今天实现一个使用python requests模块爬取http://www.mzitu.com/xinggan/网站的妹子图片,并保存到本地,效果如下:
先说下思路:
- 获取所有的url页
- 获取当前页的所有url和标题,根据标题创建文件夹
解析指定url,下载图片到该url创建的文件夹中
获取所有的url
可以看到,这里一共有81页,所有的url格式固定,后面跟的就是页数了
http://www.mzitu.com/xinggan/page/2/
def get_all_urls(self):
urls_list = []
for i in range(1,82):
url = "http://www.mzitu.com/xinggan/page/{0}".format(i)
urls_list.append(url)
return urls_list
获取当前页的所有url和标题
scrapy shell http://www.mzitu.com/xinggan/page/1
# 获取当前页所有的图片和url保存到字典返回
def get_title_urls(self,url):
map_title_url = {}
response = requests.get(url,headers=headers)
selector = Selector(text=response.text)
url = selector.css("#pins span a::attr(href)").extract()
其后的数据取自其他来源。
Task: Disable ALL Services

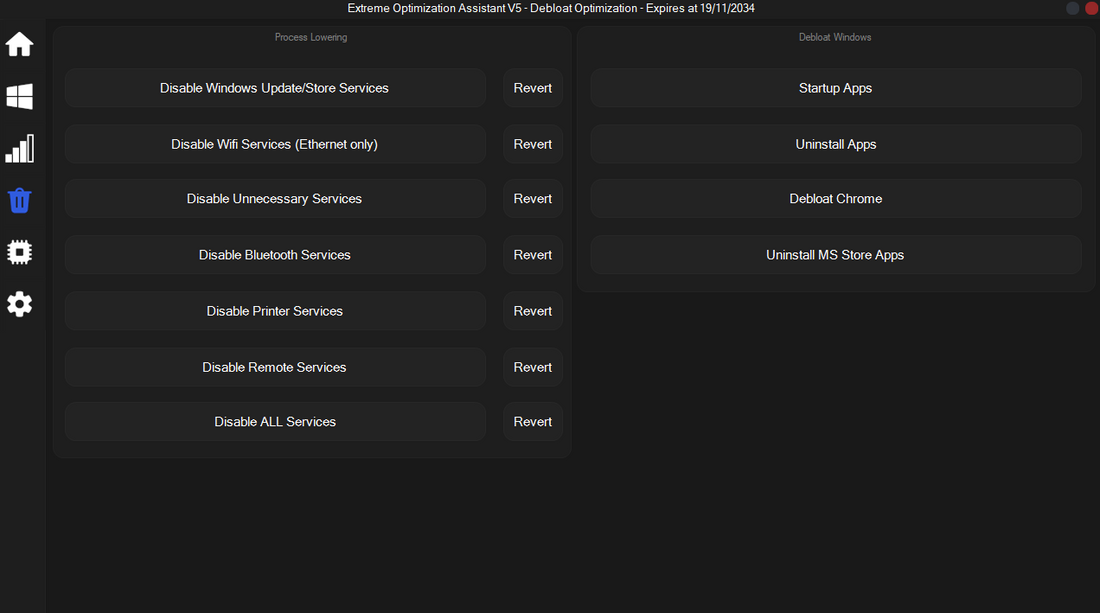Action: 274,421
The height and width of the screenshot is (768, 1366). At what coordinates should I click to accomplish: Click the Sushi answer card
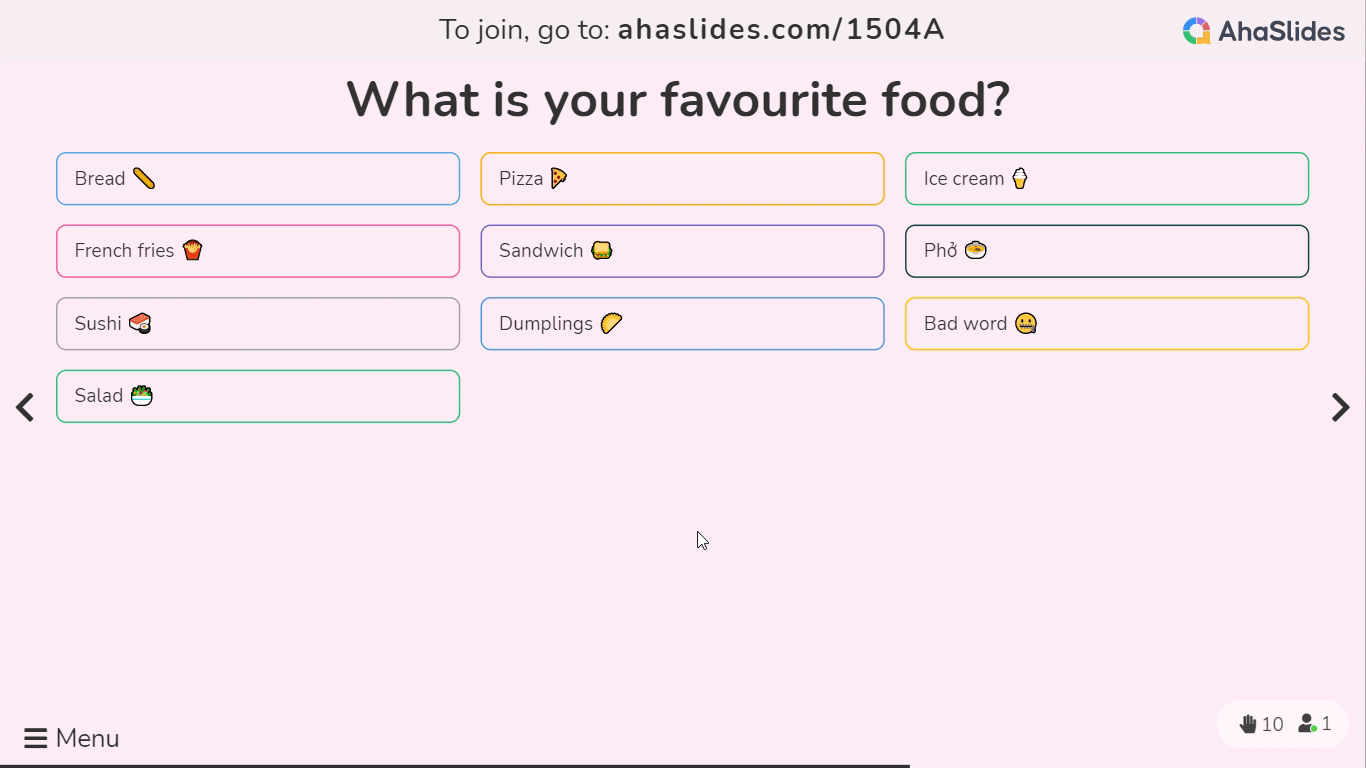point(258,324)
title = selector.css("#pins span a::text").extract()
size = len(url)
for i in range(size):
map_title_url[url[i]] = title[i]
return map_title_url
获取指定url的所有图片链接
- 获取图片url
response.css(".main-image img::attr(src)").extract()[0]
- 获取当前url所有图片链接
可以看到,其实不用访问所有的url页面来获取图片地址,因为关于一个主题的url图片存放是有规律的,比如后面都是页数,因此,我们可以用代码构造出这些图片的url
获取当前的总页数
可以看到,获取当前总页数,只需要获取 ‘pagenavi’下的倒数第二个span的内容即可
获取当前主题下的所有图片url
# 获取当前主题下的所有图片url
def get_image_urls(self,url):
selector = self.get_selector(url)
# 获取当前主题的图片总页数
pages_nav = selector.css(".pagenavi a span").extract()
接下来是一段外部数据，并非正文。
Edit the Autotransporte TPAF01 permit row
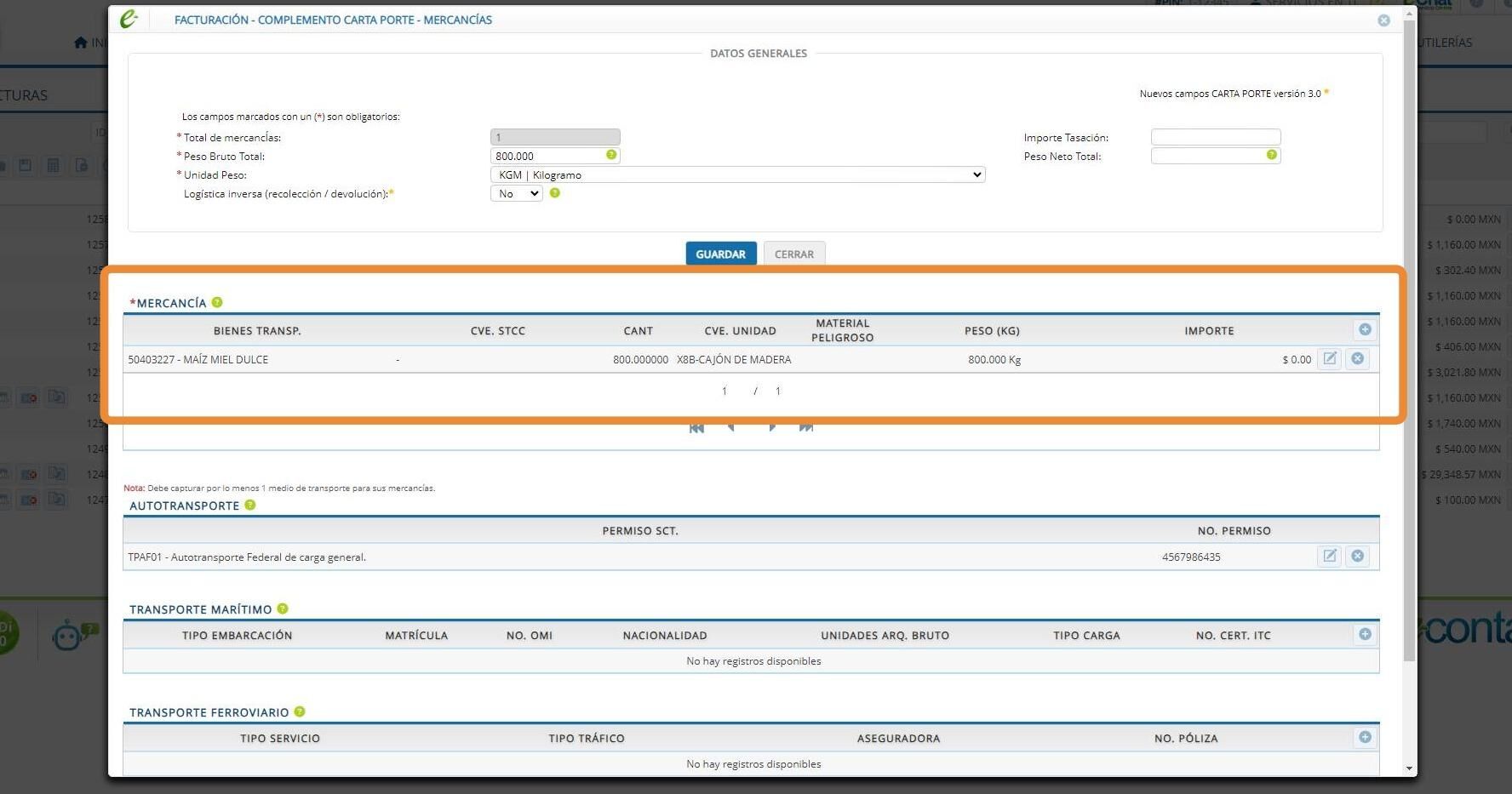 1330,557
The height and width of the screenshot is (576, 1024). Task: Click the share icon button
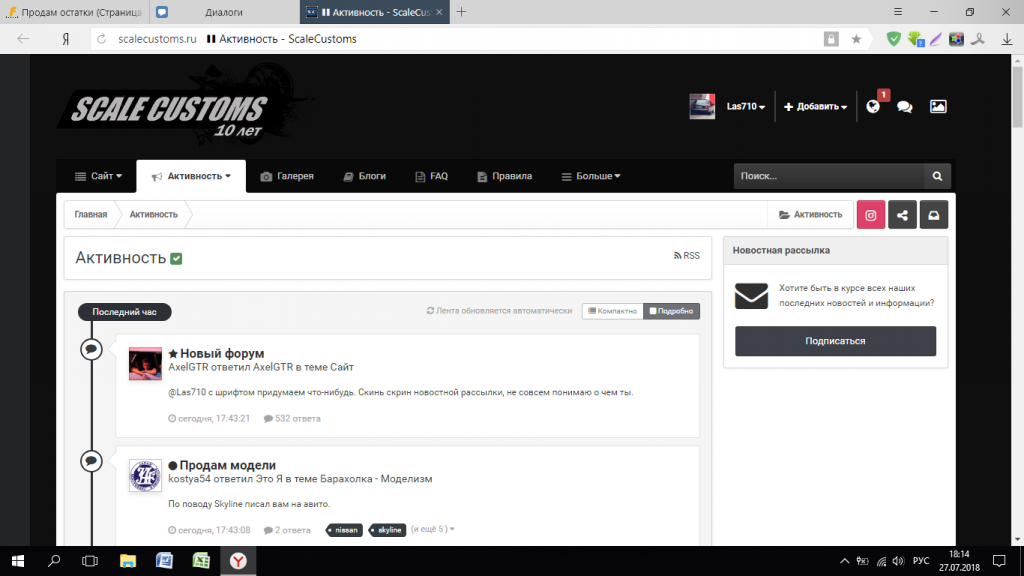pyautogui.click(x=902, y=215)
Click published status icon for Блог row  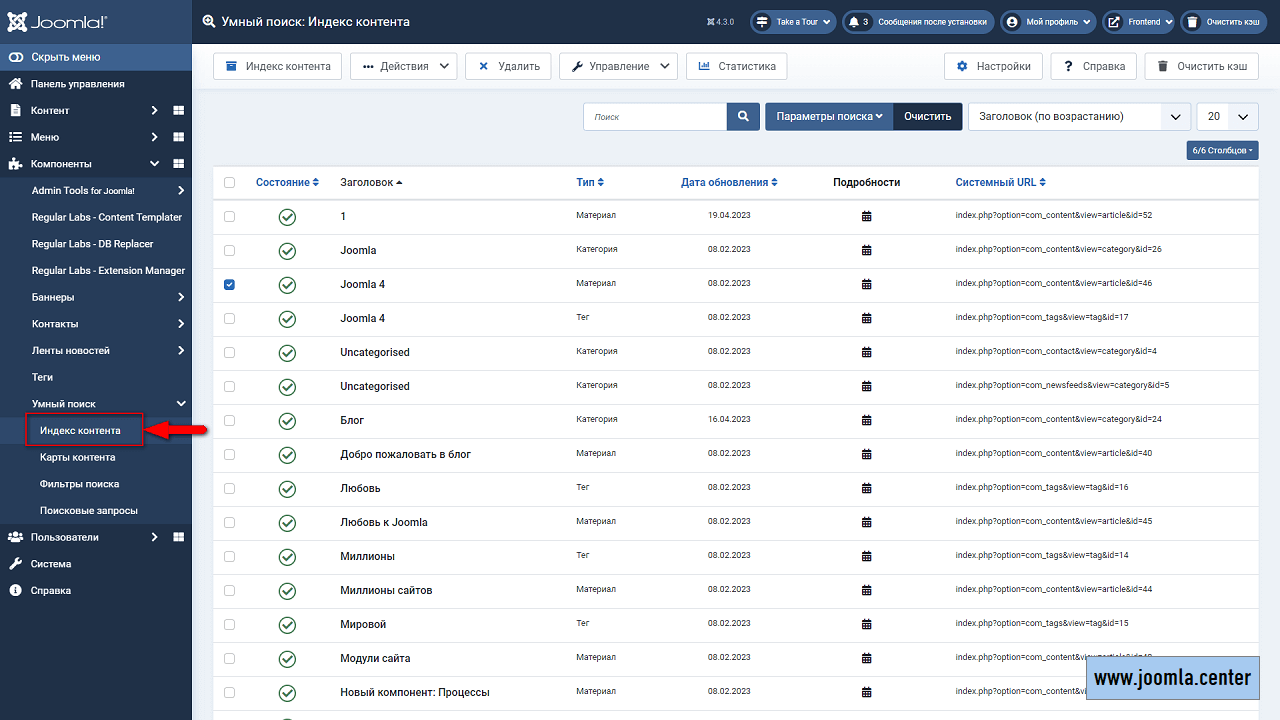coord(287,421)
total_page = pages_nav[len(pages_nav)-2]
match_obj = re.match("<span>(\d+)</span>", total_page)
if match_obj:
total_page = match_obj.group(1)
# 获取当前主题的所有图片url
origin_img_url = selector.css(".main-image img::attr(src)").extract()[0] #当前主题首页的图片
return self.get_image_urls_step(origin_img_url, total_page)
# 按照规律推算当前的主题所有的图片url
def get_image_urls_step(self,image_url,page_number):
import re
image_url_list = []
match_obj = re.match('.*/(.*).jpg', image_url) # 解析出当前的图片后缀名,用于后面的替换
if match_obj:
match_result = match_obj.group(1)
for i in range(1, int(page_number)+1): # range方法默认从0开始
if i < 10:
next_image_url = match_result.replace(match_result[-2:], "0" + str(i), 1)
else:
next_image_url = match_result.replace(match_result[-2:], str(i), 1)
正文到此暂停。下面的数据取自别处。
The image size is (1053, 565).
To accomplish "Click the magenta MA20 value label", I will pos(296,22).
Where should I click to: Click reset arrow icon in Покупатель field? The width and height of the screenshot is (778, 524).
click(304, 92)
next_image_url = image_url.replace(match_result, next_image_url, 1)
image_url_list.append(next_image_url)
return image_url_list
可以看到,已经正确打印出当前的url了
完整代码
在阅读完整代码之前,我还是先屡一下思路:
- 获取当前sex模块的所有页面的url
- 获取当前页的所有图片url和标题,标题用来创建文件夹
下载给定url的图片到本地
下面是完整代码
# -*- coding: utf-8 -*-
import requests
import re
import os
from scrapy.selector import Selector
headers = {
'User-Agent': 'Mozilla/5.0 (X11; Ubuntu; Linux x86_64; rv:53.0) Gecko/20100101 Firefox/53.0'
}
class GetSexGirl(object):
# 获取所有的url
def get_all_urls(self):
urls_list = []
for i in range(1,82):
url = "http://www.mzitu.com/xinggan/page/{0}".format(i)
# print(url)
urls_list.append(url)
return urls_list
# 获取当前页的所有url和标题
def get_title_urls(self,url):
map_title_url = {}
selector = self.get_selector(url)
url = selector.css("#pins span a::attr(href)").extract()
title = selector.css("#pins span a::text").extract()
size = len(url)
for i in range(size):
map_title_url[url[i]] = title[i]
return map_title_url
# 获取当前主题下的所有图片url
def get_image_urls(self,url):
print('get_image_urls url is :'+url)
selector = self.get_selector(url)
# 获取当前主题的图片总页数
pages_nav = selector.css(".pagenavi a span").extract()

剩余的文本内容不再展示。